Wieder ein Buch aus Österreich - diesmal ist es Olga Flor. Sie schildert auf über zweihundert Seiten die Ereignisse einer einzigen Stunde in und vor einem ganz gewöhnlichen Supermarkt. Aus der Perspektive verschiedener Beteiligter beschreibt sie den Schauplatz einer Attacke. Der schnelle Wechsel zwischen einer Vielzahl von Personen und Einzelschicksalen wirkt am Anfang etwas unübersichtlich.
Da ist zum Beispiel der Rentner Horst, der hilflos versucht, sich mit Einkaufen davon abzulenken, dass seine Frau gerade an Krebs operiert wird und er Angst vor der Zukunft hat. Doris, 29 und Single, ist auf dem Weg zu einem Ernährungstreffen mit Bekannten, die ihr eigentlich nichts bedeuten, und fühlt sich innerlich leer und allein. Der Obdachlose Anton möchte einfach nur etwas zu essen kaufen, er hat sogar Geld und wird trotzdem vor die Tür gesetzt. Luise H.-W., Politikerin Mitte 40 mit etwas komplizierten Männergeschichten und unangenehmen Erinnerungen an eine Wahlveranstaltung, hat eigentlich keine Zeit und hetzt durch den Supermarkt, ständig bemüht ihre Schwächen zu kaschieren und ihre Wirkung auf andere abzuschätzen… Tobias, der Lehrling im Supermarkt, dem seine Lehre so gar nicht gefällt, der Teenager Mo (Morgan), der mit seinem Leben unzufrieden ist und die Menschen aufrütteln möchte, Anna K. verheiratet mit einem Alkoholiker mit der Sehnsuchtnach Wärme und Essen, Stephanie, die Frau mit dem Kinderwagen, Oswald, der in Scheidung lebt…….

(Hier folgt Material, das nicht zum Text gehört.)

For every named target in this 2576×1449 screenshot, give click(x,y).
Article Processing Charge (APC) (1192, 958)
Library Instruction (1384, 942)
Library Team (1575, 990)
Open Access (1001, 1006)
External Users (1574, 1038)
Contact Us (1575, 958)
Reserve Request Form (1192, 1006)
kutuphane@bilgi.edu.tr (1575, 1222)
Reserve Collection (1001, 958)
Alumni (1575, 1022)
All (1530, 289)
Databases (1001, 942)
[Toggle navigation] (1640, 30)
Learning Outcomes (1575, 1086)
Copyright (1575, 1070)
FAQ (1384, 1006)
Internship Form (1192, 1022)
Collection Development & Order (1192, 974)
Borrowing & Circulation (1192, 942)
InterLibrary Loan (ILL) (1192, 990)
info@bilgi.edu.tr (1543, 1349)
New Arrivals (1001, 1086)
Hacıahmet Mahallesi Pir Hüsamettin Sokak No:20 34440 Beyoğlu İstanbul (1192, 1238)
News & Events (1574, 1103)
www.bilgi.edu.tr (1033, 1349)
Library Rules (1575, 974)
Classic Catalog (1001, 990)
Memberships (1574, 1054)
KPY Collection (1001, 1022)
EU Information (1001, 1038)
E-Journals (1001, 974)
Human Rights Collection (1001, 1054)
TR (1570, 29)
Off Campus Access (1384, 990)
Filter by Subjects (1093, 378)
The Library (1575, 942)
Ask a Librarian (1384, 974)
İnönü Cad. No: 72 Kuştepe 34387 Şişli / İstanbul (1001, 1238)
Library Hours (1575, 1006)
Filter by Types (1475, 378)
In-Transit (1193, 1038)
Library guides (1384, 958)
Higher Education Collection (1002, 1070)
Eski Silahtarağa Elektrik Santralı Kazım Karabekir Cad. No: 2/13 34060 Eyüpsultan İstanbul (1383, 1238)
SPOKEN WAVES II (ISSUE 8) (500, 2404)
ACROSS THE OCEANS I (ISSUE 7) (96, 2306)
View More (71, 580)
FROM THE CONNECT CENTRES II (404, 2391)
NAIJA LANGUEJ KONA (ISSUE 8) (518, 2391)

Die Liste der Personen ist also lang. Eigentlich haben diese Menschen nichts gemeinsam - und doch verknüpft die Autorin ihr Schicksal miteinander, webt ein Netz durch die Gedanken der Einzelnen, die sich gegenseitig mal mehr mal weniger beim Einkaufen wahrnehmen. Es liegt eine Spannung in der Luft, viele Andeutungen werden gemacht,und als schließlich etwas geschieht und die Situation eskaliert, ist der Leser selbst zum Zuschauer geworden, der hier und da ein Stückchen Leben der anderen aufgeschnappt hat, der selbst nicht alles kennt und nicht alles versteht. Wie ein großes Puzzle setzt sich schließlich die Geschichte zusammen - und man bleibt letztlich atemlos zurück und fragt sich, wie aus dem ganz normalen Alltag eine Katastrophe werden konnte.
Dieses Buch ist beeindruckend, auch wenn es nicht gerade einfach ist. Stückchenweise sollte man es besser nicht lesen, da man sonst schwer die Schicksale der einzelnen Personen auseinander halten kann. Gerade weil er so viele Personen sind (es gibt kein Personenregister, das geht auch gar nicht, weil es entweder nur eine Auflistung von Namen wäre oder schon zuviel verraten würde), bietet es sich an, wenn man als Leser Notizen anfertigt um die kleinen Schnipsel von verschienden Leben, die die Autorin einem nach und nach serviert, zusammensetzten zu können.
Die Handlung selbst lässt sich kaum wiedergeben, sie steht auch nicht im Mittelpunkt - sondern das Bild, das entworfen wird: die Beziehungen der Menschen untereinander, Selbstbild, Selbstwahrnehmung und Fremdwahrnehmung - das sind die eigenltlichen Themen dieses kleinen Kunstwerks.